§ AUFGABEN
**A.** Erklären Sie in ein bis drei Sätzen, warum sich die mentale Belastung der Lehrperson laut dem Interviewauszug über individuelle Förderung nicht allein an der Grösse einer Klasse festmachen lässt.
**B.** Schreiben Sie den Interviewauszug über individuelle Förderung in der Schule im Anschluss an seinen letzten Satz weiter.

§ TEXTAUSZUG
═══
Das wurde ja durch den Lehrplan 21 noch verstärkt.

Genau. Es gibt auch durchlässige Unterrichtsmodelle und Begabungsförderung. Das Ziel ist, jedes Kind als Individuum wahrzunehmen. Aber das ist natürlich auch eine Herausforderung. In einer Klasse von 20 bis 25 Kindern ist das oft schwieriger als daheim mit zwei oder drei. Wichtig ist aber auch der Inklusionsgedanke. Die Schule muss für alle da sein. Wenn wir dem Rechnung tragen wollen, sind weitere Anpassungen bei den Rahmenbedingungen nötig.

 

Sind die Klassen mit 20 Schülerinnen und Schülern oder mehr nicht zu gross für die individuelle Förderung?

Was das angeht, gibt es keine einheitliche Studienlage. Es ist abhängig von der Klassenzusammensetzung. In manchen grossen Klassen funktioniert es sehr gut, in anderen, auch kleinen, weniger. Eine homogenere Klasse, also wenn sie aus Kindern mit ähnlichen Bedürfnissen und Fähigkeiten besteht, ist vielleicht weniger herausfordernd. Aber die mentale Belastung der Lehrperson kann man nicht ausschliesslich an der Grösse einer Klasse festmachen.
═══
§ Daten zur Verankerung in Pixelkoordinaten
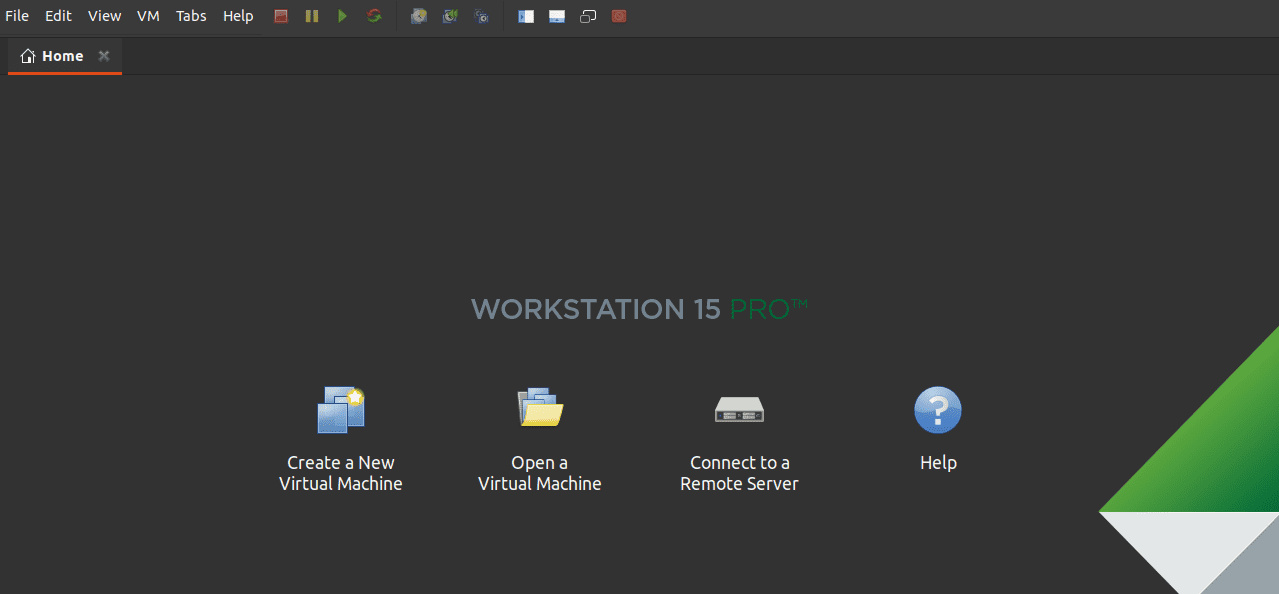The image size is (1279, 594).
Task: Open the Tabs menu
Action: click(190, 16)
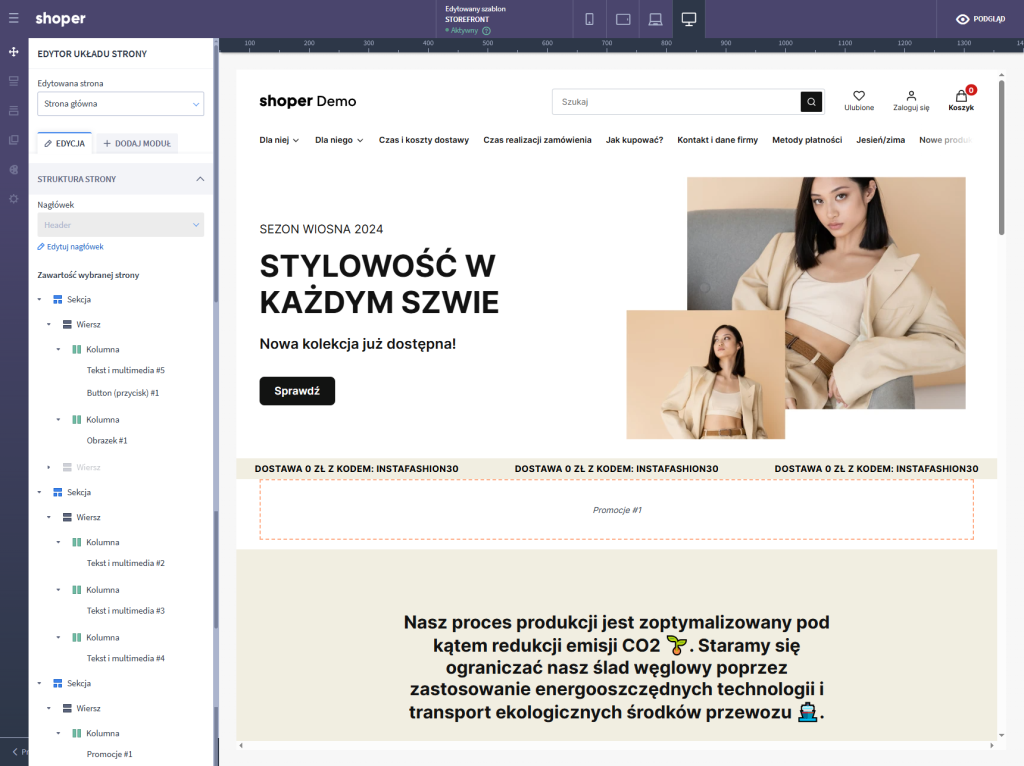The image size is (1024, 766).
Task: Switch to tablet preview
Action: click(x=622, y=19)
═══
§ LÖSUNGEN
**A.** Es hängt von der Zusammensetzung der Klasse ab: In manchen grossen Klassen funktioniert es sehr gut, in anderen, auch kleinen, weniger. Eine homogenere Klasse aus Kindern mit ähnlichen Bedürfnissen und Fähigkeiten ist vielleicht weniger herausfordernd.

**B.**
Im Kontext von Homeschooling fällt häufig der Satz: «An Schulen werden Soldaten ausgebildet.» Das widerspricht dem Ansatz der individuellen Förderung. Ist es denn heute noch wichtig, dass Jugendliche mit 15 Jahren alle in etwa dasselbe können und dies auch belegt werden kann?

Also erst einmal: Die Schule bildet keine Soldaten aus. Jedes Kind soll sich individuell entwickeln können. Es geht nicht um eine Ausnivellierung, und das soziale Lernen ist ganz zentral. In diesem Bereich sehe ich im Homeschooling ein Risiko.

 

Inwiefern?

Manchmal bewegen sich die Kinder daheim in einem eingeschränkten Umfeld, beispielsweise in einem systemkritischen. Wenn wir unsere Kinder von der Realität abschirmen, kommt es nicht gut. Früher oder später müssen sie mit den Herausforderungen, die unser Leben im 21. Jahrhundert prägen, umgehen können. Die Familie und die Schule müssen hier gemeinsam eine grosse Arbeit leisten und nicht gegeneinander kämpfen.

 

Homeschooling-Kinder sind ja auch heute noch Sonderfälle. Was macht 
es mit einem Kind, ein Sonderfall zu sein?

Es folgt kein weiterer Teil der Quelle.